Genomic regions differentiating primitive and draft horses contained 87 distinct genes, including those associated with the Ras signaling pathway (GNG4, FGF10), sulfur relay system (NFS1), MAPK signaling pathway (CACNB1, FGF10), cardiac muscle contraction (CACNB1), and terpenoid backbone biosynthesis (GGPS1). These genes were also annotated to a wide range of biological processes, including keratinocyte differentiation, angiogenesis, and bone development (MED1) (Supplementary File 8).

Particular attention was paid to genes located within the strongest signals of diversifying selection between different horse types, and an analysis of the most divergently selected regions per comparison was conducted. For the comparison between draft and light horses, a region on ECA7 (39.8–40.8 Mb) was analyzed. For the comparison between primitive and light horses, a region on ECA8 (20.8–21.5 Mb) was examined. For the comparison between draft and primitive horses, a region on ECA11 (22.8–23.9 Mb) was investigated (Fig 3). Additionally, linkage disequilibrium and haplotype block structure were established for these regions to identify potentially selected haplotypes.

Within the region on ECA7 (39.8–40.8 Mb), aside from two pseudogenes and one uncharacterized protein-coding gene, two genes (NTM, encoding Neurotrimin, and OPCML, encoding opioid-binding protein) involved in central nervous system functioning were identified. Linkage disequilibrium and haplotype structure analysis at this locus revealed two haplotype blocks with common haplotypes exhibiting a frequency above 0.7 in all analyzed breeds (Supplementary File 9). This region also neighbored a large chromosomal area with high LD in Arabian (AR) and Małopolski (MLP) horses, located upstream of the analyzed selection signature (40.1–52.5 Mb).

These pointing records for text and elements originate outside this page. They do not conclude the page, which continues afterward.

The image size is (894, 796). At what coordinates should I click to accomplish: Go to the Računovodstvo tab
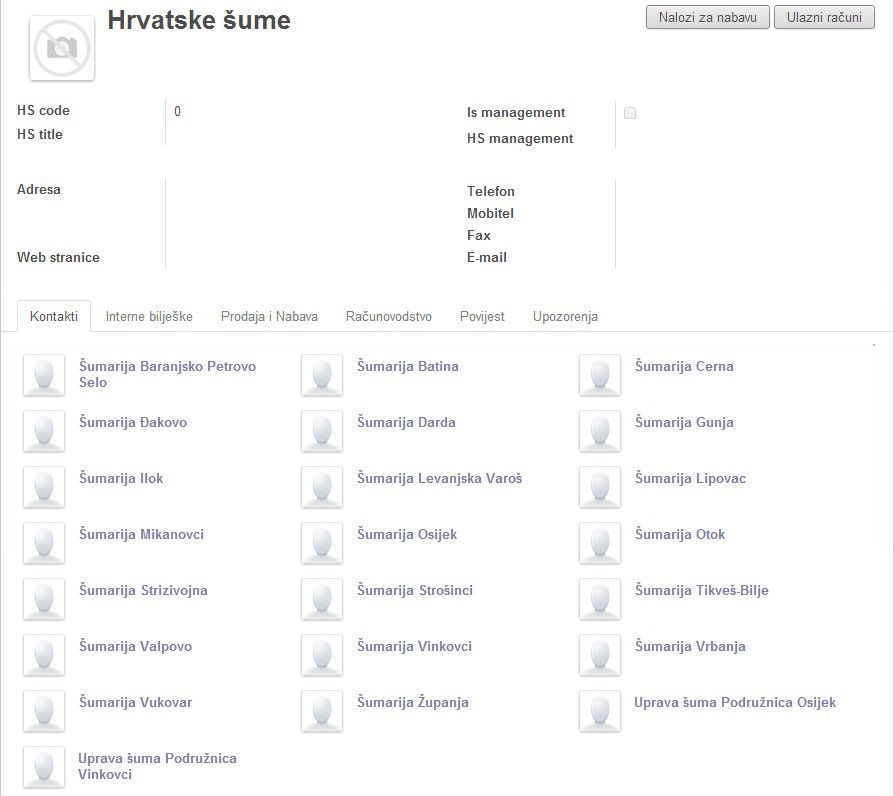388,316
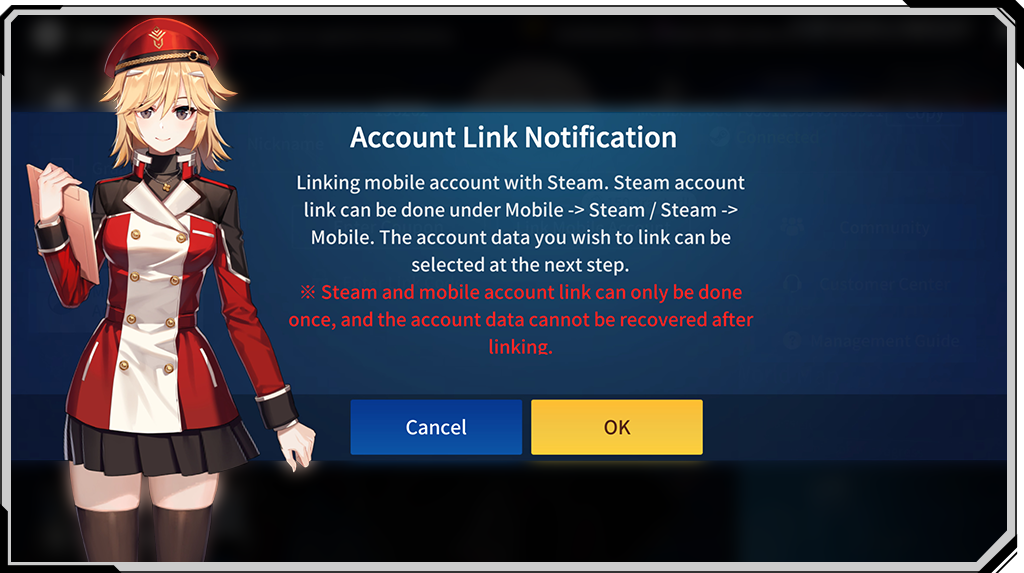Click the faded Nickname label behind the dialog
The height and width of the screenshot is (573, 1024).
pos(285,144)
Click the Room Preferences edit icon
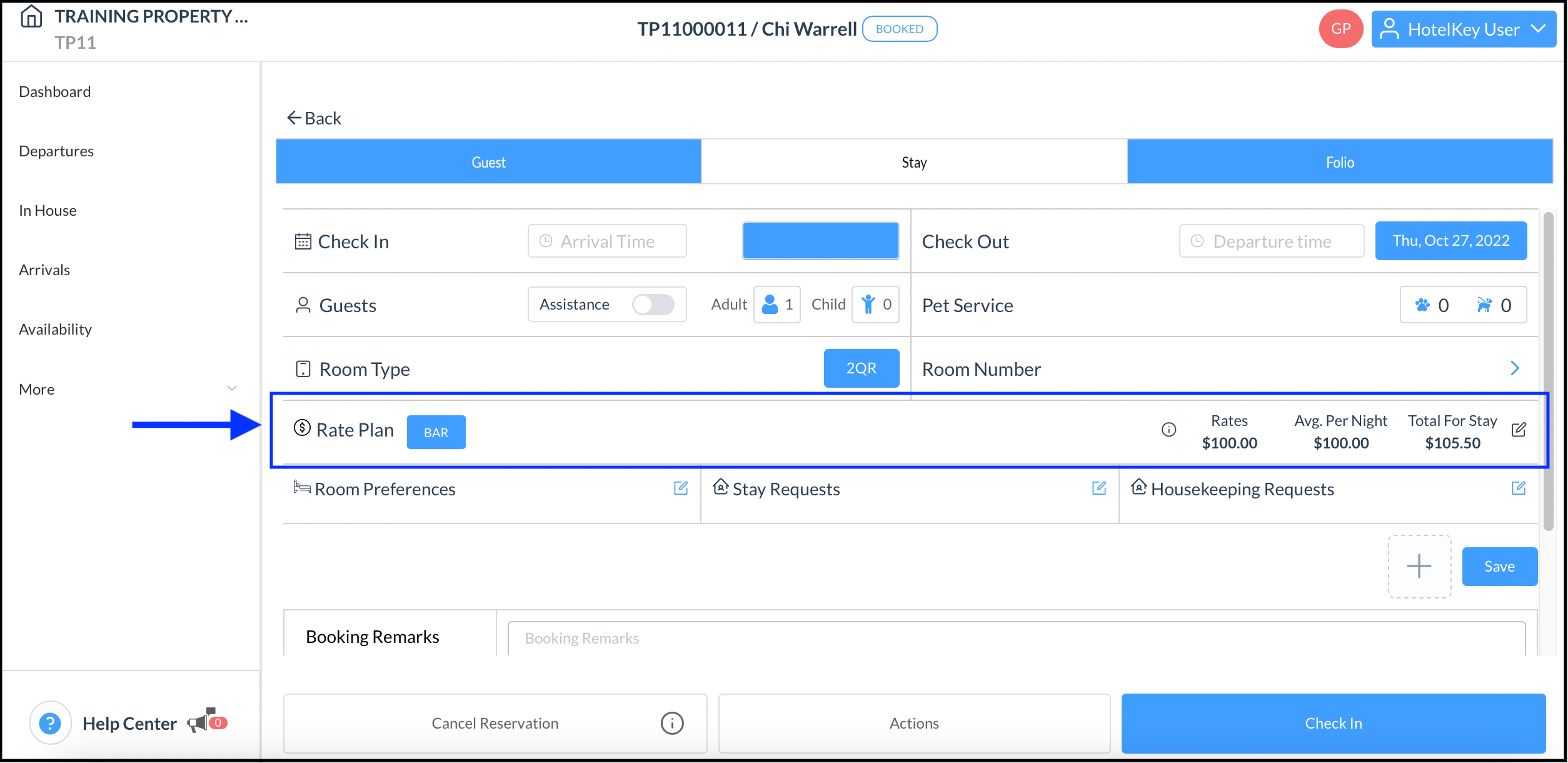Viewport: 1568px width, 763px height. point(681,488)
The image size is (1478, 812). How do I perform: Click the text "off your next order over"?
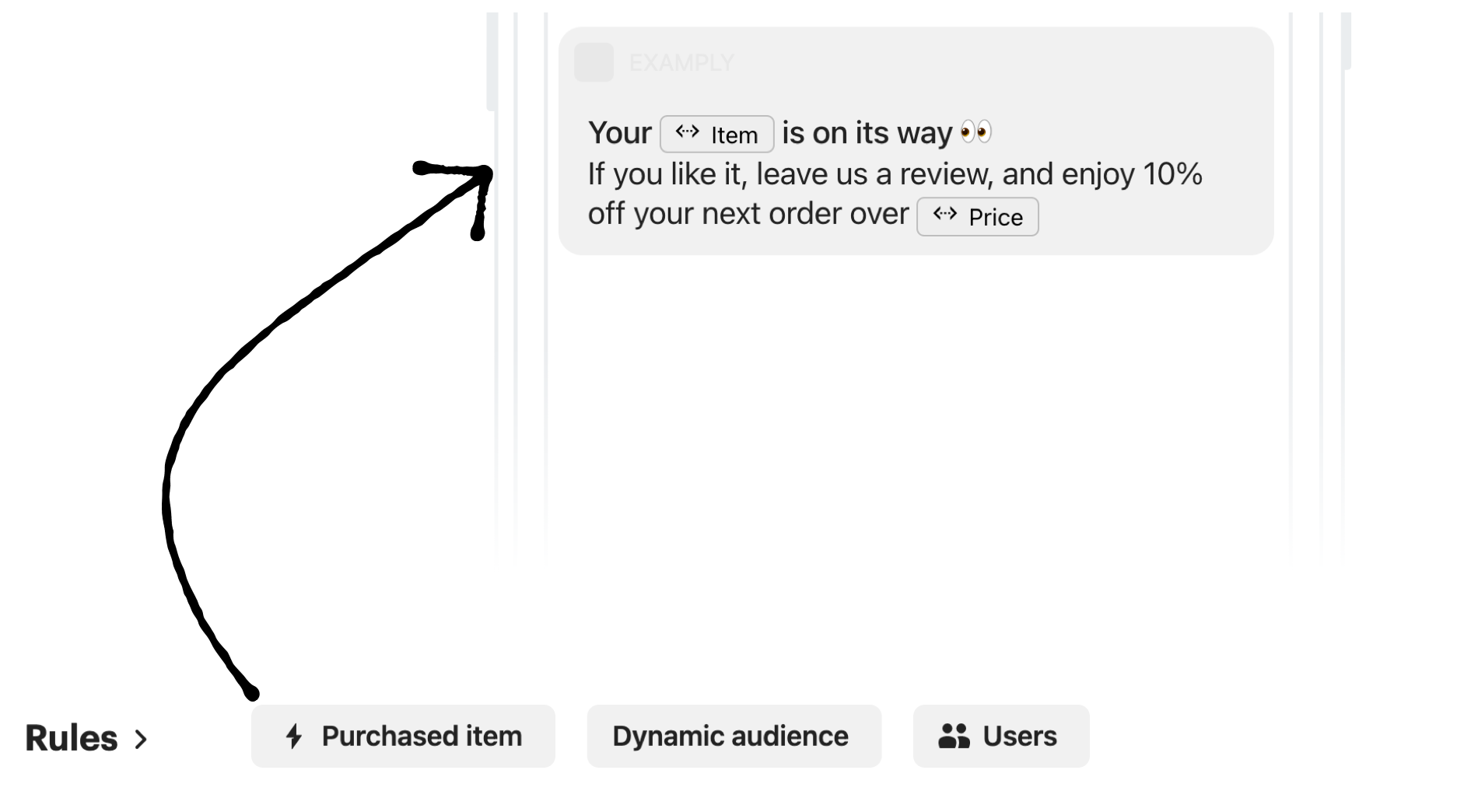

In-depth analysis of the locus on ECA 8 (20.8–21.5 Mb) identified 14 genes within the regions, including one uncharacterized protein. The remaining genes included: MYL2, CCDC63, PPP1CC, HVCN1, TCTN1, PPTC7, RAD9B, VPS29, FAM216A, GPN3, ARPC3, ANAPC7, and ATP2A2. LD analysis at the ECA8 locus indicated moderate linkage and an unambiguous haplotype block structure, although some overlapping haplotype blocks with frequencies higher than 0.5 were found for three out of the four compared breeds (Supplementary File 10).

Within the extensive region on ECA11 (22.8–23.9 Mb), exhibiting the highest allele frequency differences between draft and small-sized primitive horses, 30 different genes were detected (including two pseudogenes and five uncharacterized proteins). One of these, the LASP1 gene, was previously proposed as a candidate gene for size in horses. However, the LD structure analysis at this locus showed a relatively rapid decay and a haplotype block structure that was difficult to associate with the selection signal (Fig 4). Nevertheless, overlapping haplotype blocks were detected in the draft horses, spanning haplotypes with frequencies exceeding 0.7.

Diversifying Selection Signatures at Candidate Gene Loci for Size and Coat Color Dilution

In prior studies, the ECA3 locus, encompassing the LCORL and NCAPG genes, was shown to be differentially selected between several draft and miniature Horse Breeds And was identified as explaining a significant portion of the genetic variance for size in an across-breed study. In our findings, one of the four strongest diversifying selection signals detected between the small-sized primitive horses and draft horses encompassed this previously described locus on ECA3 (104.8–105.9 Mb), which includes both genes. Haplotype structure analysis at the locus revealed overlapping haplotype blocks for three of the analyzed breeds (KP, HC, SOK); however, these spanned a neighboring pseudogene locus rather than the LCORL/NCAPG positions (Fig 5). This observation might relate to the potential location of functional variants in the upstream region of LCORL (as NCAPG is transcribed in the opposite direction), possibly influencing its promoter activity.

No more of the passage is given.